Joaquim Leite, ministro do Meio Ambiente, também participou da abertura. Ele destacou que o Brasil tem cerca de 21 gigawatts de capacidade instalada para geração de energia eólica. Ou seja: 50% mais que a capacidade de usina hidrelétrica de Itaipu.

Além disso, Leite falou do potencial para a produção de energia eólica em alto-mar, por meio de geradores offshore: 700 gigawatts. Desse modo, 50 vezes mais que Itaipu. A região mais beneficiada seria a Nordeste, que poderia passar por um processo de industrialização.

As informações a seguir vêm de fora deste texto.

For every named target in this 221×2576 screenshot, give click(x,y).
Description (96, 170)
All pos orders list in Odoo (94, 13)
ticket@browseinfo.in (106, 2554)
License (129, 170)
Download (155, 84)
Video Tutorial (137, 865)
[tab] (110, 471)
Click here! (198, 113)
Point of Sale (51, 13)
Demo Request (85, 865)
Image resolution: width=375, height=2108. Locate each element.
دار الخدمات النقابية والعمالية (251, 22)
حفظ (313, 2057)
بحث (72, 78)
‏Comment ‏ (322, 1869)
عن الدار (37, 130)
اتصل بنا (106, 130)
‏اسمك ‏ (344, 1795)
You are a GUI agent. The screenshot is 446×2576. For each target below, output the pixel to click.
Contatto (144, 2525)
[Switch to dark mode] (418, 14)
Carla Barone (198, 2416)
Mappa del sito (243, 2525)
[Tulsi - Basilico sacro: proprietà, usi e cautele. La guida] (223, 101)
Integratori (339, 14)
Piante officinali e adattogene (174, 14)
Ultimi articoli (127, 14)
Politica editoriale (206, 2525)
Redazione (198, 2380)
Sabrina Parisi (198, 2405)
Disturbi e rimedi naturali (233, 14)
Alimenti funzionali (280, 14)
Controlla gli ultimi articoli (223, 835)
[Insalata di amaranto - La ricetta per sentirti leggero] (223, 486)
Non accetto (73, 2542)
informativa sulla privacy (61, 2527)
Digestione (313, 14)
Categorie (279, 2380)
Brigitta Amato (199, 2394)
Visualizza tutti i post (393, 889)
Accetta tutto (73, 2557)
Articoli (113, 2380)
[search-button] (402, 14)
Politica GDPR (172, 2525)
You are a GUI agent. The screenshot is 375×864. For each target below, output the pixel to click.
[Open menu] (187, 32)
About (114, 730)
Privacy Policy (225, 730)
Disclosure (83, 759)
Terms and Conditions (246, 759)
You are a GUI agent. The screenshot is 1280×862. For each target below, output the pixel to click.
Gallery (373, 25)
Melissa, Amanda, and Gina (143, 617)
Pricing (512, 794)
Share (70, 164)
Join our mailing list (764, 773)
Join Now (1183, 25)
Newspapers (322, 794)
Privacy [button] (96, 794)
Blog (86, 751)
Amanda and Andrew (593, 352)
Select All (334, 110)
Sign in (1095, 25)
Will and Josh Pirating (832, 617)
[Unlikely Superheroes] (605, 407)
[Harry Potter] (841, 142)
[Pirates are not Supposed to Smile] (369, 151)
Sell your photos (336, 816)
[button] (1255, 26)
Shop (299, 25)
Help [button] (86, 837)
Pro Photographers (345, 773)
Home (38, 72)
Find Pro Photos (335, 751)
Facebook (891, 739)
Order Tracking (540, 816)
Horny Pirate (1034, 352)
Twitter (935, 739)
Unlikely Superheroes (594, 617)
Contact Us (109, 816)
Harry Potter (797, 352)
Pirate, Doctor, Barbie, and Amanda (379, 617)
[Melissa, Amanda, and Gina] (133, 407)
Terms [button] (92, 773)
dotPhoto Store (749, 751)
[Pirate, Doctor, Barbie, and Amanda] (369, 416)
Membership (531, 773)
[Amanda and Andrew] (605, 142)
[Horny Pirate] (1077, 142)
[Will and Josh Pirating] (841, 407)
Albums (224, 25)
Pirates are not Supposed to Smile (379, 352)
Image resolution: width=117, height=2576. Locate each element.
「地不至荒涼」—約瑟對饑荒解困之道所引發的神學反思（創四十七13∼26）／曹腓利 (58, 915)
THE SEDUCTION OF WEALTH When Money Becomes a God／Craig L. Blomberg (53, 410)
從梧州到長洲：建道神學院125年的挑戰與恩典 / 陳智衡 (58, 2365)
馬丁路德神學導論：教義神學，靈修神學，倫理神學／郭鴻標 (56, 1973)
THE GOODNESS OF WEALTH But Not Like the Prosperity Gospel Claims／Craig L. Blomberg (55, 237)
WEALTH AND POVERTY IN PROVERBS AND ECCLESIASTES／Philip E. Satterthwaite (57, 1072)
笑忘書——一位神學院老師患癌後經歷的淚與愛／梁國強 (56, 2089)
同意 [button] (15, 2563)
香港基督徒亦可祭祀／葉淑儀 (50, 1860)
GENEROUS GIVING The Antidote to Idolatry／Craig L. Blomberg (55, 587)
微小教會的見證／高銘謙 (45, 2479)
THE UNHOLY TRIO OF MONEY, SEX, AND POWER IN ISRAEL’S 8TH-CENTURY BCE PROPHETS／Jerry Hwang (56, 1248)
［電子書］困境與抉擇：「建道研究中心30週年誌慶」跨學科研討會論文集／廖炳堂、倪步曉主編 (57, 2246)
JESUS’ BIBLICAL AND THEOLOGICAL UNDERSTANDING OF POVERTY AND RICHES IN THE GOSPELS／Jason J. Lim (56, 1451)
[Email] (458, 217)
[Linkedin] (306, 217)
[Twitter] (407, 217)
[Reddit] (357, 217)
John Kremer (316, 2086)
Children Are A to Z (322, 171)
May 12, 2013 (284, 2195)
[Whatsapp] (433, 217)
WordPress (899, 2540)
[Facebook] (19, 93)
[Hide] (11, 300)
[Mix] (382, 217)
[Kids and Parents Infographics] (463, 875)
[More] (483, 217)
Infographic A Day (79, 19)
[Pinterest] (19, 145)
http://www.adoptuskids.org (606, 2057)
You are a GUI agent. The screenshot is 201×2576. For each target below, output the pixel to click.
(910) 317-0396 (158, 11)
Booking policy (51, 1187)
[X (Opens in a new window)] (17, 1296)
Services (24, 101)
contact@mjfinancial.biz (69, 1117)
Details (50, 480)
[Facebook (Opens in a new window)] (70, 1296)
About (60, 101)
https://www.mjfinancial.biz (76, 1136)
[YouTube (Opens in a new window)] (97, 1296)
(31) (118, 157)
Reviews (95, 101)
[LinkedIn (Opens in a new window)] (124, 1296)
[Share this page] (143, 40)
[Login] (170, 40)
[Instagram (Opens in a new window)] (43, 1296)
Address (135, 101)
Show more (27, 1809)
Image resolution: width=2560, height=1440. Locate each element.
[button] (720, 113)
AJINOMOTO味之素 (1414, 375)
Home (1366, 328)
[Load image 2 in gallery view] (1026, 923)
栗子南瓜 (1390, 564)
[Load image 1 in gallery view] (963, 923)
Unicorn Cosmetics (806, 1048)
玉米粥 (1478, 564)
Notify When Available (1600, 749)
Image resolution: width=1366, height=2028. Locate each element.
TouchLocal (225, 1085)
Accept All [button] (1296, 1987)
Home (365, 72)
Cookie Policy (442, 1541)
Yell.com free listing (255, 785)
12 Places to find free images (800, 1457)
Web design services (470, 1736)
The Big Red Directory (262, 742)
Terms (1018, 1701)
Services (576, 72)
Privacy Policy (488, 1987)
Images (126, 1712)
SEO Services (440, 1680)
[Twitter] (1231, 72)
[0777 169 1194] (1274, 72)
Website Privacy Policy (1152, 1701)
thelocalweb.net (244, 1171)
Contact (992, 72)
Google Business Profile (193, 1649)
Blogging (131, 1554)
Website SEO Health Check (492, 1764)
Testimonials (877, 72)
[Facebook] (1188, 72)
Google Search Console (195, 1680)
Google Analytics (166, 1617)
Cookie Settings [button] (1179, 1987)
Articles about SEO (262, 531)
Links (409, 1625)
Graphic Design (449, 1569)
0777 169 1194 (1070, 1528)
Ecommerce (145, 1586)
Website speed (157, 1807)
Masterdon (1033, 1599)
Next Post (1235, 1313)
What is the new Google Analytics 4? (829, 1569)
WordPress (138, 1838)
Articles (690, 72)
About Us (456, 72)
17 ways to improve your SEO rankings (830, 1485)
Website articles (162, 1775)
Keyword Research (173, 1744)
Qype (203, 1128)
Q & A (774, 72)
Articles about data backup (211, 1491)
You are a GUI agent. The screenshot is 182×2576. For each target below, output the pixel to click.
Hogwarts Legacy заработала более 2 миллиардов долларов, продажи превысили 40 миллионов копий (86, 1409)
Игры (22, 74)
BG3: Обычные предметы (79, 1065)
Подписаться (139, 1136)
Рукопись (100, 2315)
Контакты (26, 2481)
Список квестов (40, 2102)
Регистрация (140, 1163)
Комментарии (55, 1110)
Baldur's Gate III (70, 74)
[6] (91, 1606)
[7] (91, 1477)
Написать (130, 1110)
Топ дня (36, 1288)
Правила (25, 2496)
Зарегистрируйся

A proposta do evento é promover o debate de propostas para a Conferência das Nações Unidas sobre a Mudança do Clima (COP27), marcada para ocorrer no mês de novembro, no Egito.

Na cerimônia de abertura de hoje também estavam presentes o embaixador-chefe da Delegação da União Europeia no Brasil, Ignacio Ybáñez; o presidente do Serviço Brasileiro de Apoio às Micro e Pequenas Empresas (Sebrae), Carlos Melles; e da deputada federal Carla Zambelli (PL-SP). Por videoconferência, também participou o embaixador do Egito no Brasil, Wael Aboulmagd.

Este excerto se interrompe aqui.